[Boiler House Press; 2021]
“When Henry Preston Standish fell headlong into the Pacific Ocean, the sun was just rising on the eastern horizon. The sea was calm as a lagoon; the weather so balmy and the breeze so gentle that a man could not help but feel gloriously sad.”
This is where it starts. The beginning of Herbert Clyde Lewis’s reissued novel Gentleman Overboard tells the end, or the near end, of its protagonist, the man named Standish, who will soon drown and sink below its flat horizons. Standish has slipped on some grease and fallen overboard. He spends the rest of the novel, and the rest of his day, treading water then floating on his back, abandoned, awaiting death, as elements of his former life are narrated on his behalf. His gaze is for the most part calm, unperturbed.
It is as if Standish views his predicament with the same cool distance of his author and creator, so that we might substitute Standish for the author, and the author for Standish. It is as though the author himself were imagining his own future death with Stoic indifference, the kind of detachment only a young man could manage—though Lewis would die young, as it turned out. As the book opens, the sun is just rising, the day is beginning, and Standish slowly realises he will not see it out.
This coolness towards his death is not merely a function of authorial distance, however. It is not an infection of the novel with the narrator’s detachment, or not only that. And this is because Standish is shown to view the world about him with similar equanimity, or flat emotion. This is something he did long before his accident. It is a point of view that extends without much disturbance into his final predicament. He only becomes frantic, he only begins to feel again, once it is far, far too late.
The journey he was making had allowed the New Yorker a short break from his life — the labours of a 1930s broker — as he travelled from Hawaii to Panama. Impoverished by the existence he once led, all Standish could manage onboard were some abstract reflections, and a few guileless words to express himself:
“The weather was perfect; that was the only word Standish could find to describe it. In fact, the ordinary superlatives sufficed for Standish in describing the trip to himself. There were things that could not be put into words, such as the colors of the sunsets, the gentle swell of the sea . . . For the rest: the cabin to which he was assigned, the food, the air, the not-too-soft bunk with its clean sheets and sweet-smelling blankets, he thought they were wonderful, marvelous, and magnificent.”
And with these words, Standish is contented. When looking to the heavens to select his lucky star, he picks the north star, simply because “it was the easiest to locate and remember.” When he considers his fellow passenger, Mrs. Benson, he finds her “remarkably fruitful” for furnishing her husband with four children in little more than four and a half years. He looks about him and sees goodness and efficiency.

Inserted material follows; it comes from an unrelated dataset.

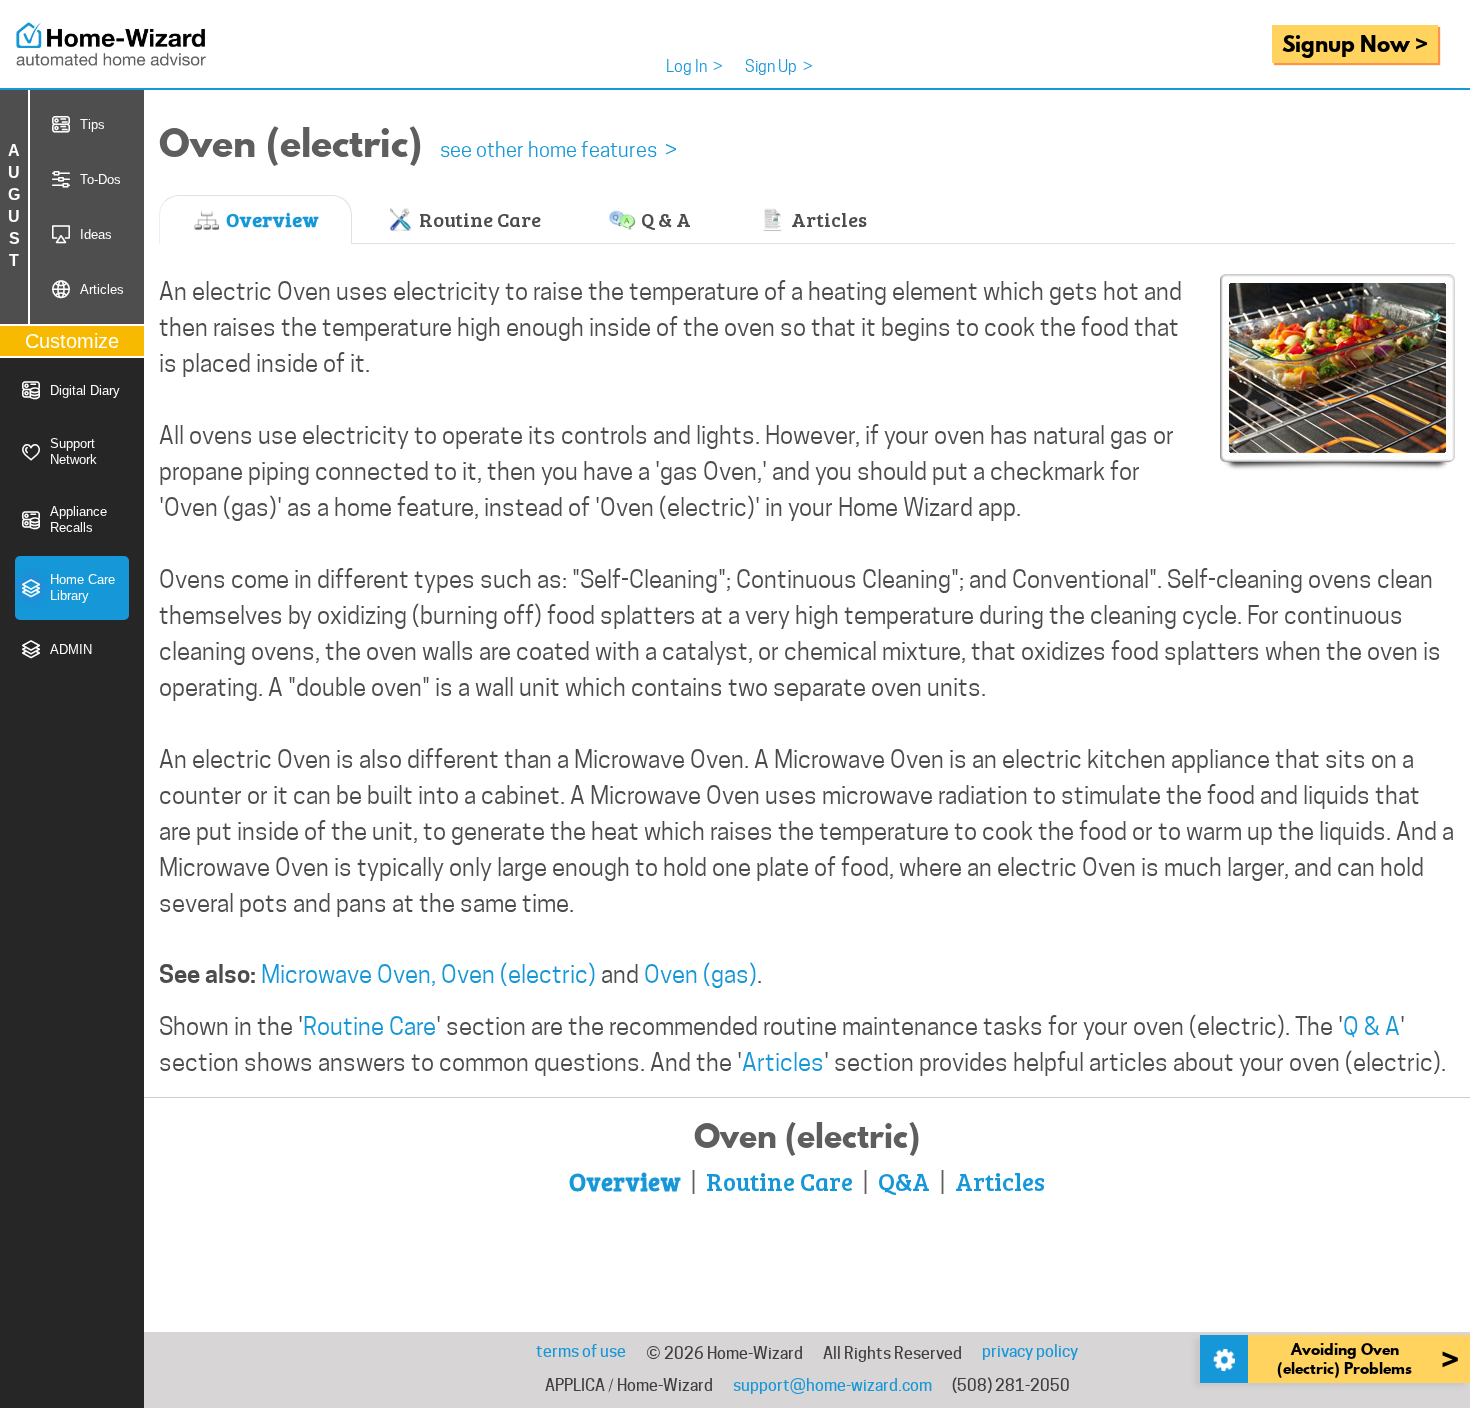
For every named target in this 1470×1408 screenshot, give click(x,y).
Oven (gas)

On the morning of his accident, “everything was so magnificent Standish felt like a little child.” Only, the child he imagines is an artificial and hollow thing. The so-called child Standish considers himself to be is a man who has been progressively simplified, a man stripped of his faculties back to the happy simplicity of a fictitious childhood. He does not consider the reverse possibility, that Standish, the man, is actually the reverse of that. Standish represents a child stripped of all complexity and delivered to adulthood, repackaged, stupefied, so as to better endure a stupefying society. Watching Standish bob about and finally confront the nothingness of his life before the nothingness of his death has to be one of the major pleasures of the book.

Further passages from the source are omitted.